Ca devrait être une évidence, mais elle est passée au 2d plan parce qu’on dit aux enfants : « travaille bien à l’école pour avoir des bonnes notes et pour avoir ton diplôme ». Mais le principe c’est plutôt « travaille bien pour acquérir des connaissances que tu pourras utiliser plus tard dans ta vie et dans ton métier ».
Ce à quoi les enfants répondent : « pourquoi apprendre ça puisque je peux le trouver sur internet ? » Certains un peu plus éveillés allant jusqu’à « de toute façon on va m’implanter une puce qui sera chargée de toutes ces connaissances... »

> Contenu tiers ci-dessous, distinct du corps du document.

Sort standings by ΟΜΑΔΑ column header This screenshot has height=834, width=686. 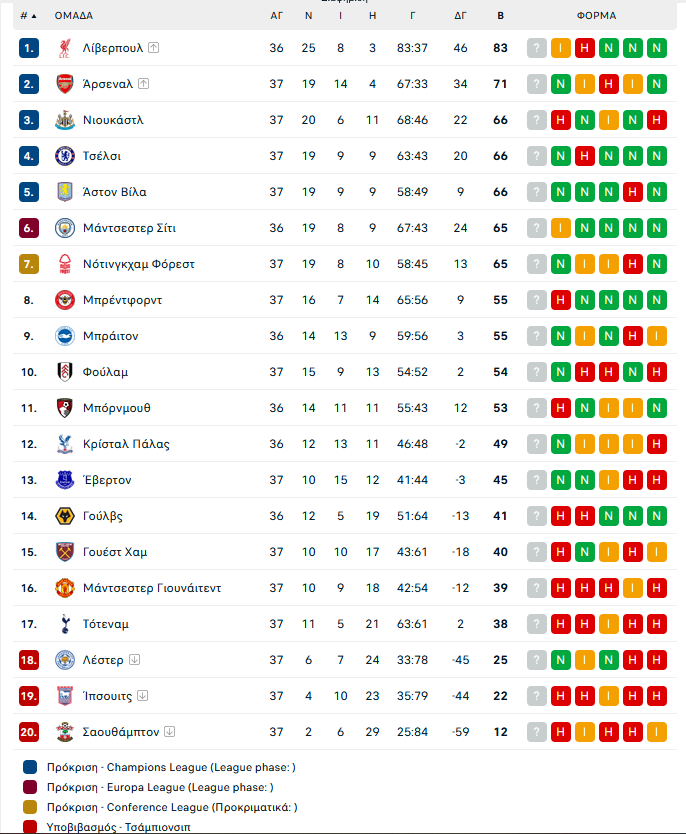(74, 16)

Plus jeune, je rêvais sur les épisodes d’Inspecteur Gadget parce que le chien Finot avait une montre connectée et Sophie un ordinateur portable connecté lui aussi (même si on ne savait pas à quoi). J’espérais avoir les mêmes, qui n’existaient pas encore. Aujourd’hui on y est. Plus besoin d’apprendre le jour exact de telle bataille. Il importe plus de comprendre comment cette bataille, cette année-là, dans tel contexte, a modifié l’équilibre politico-géographico-économique de l’époque. Bref, encourager la réflexion plutôt que la donnée. Ainsi, Jean-Marc Daniel ressort du livre Disruption, de Stéphane Mallard, dans l’Express du 20 juin 2018, que « le bagage académique est appelé à jouer un rôle de moins en moins important, d’abord parce que son contenu ne cesse de se réduire, ensuite parce que l’imagination qui porte l’innovation, même si elle se nourrit d’expériences et de références, ne repose que partiellement sur un savoir transmis. » Les études et leur évaluation devront mieux préparer à « un monde où les robots assurent le travail parcellisé et où les hommes se concentrent sur des tâches demandant créativité, réactivité et souplesse. »
Ainsi, si on évalue plus les compétences que les connaissances, on pourra aussi échapper à l’écueil d’une évaluation à distance biaisée par le fait que les étudiants puissent trouver toutes les réponses sur internet. Ou alors justement, en faire l’objet de l’évaluation, car demain, il ne s’agira plus d’avoir les réponses, mais de savoir comment les trouver, comment les interpréter et quoi en faire.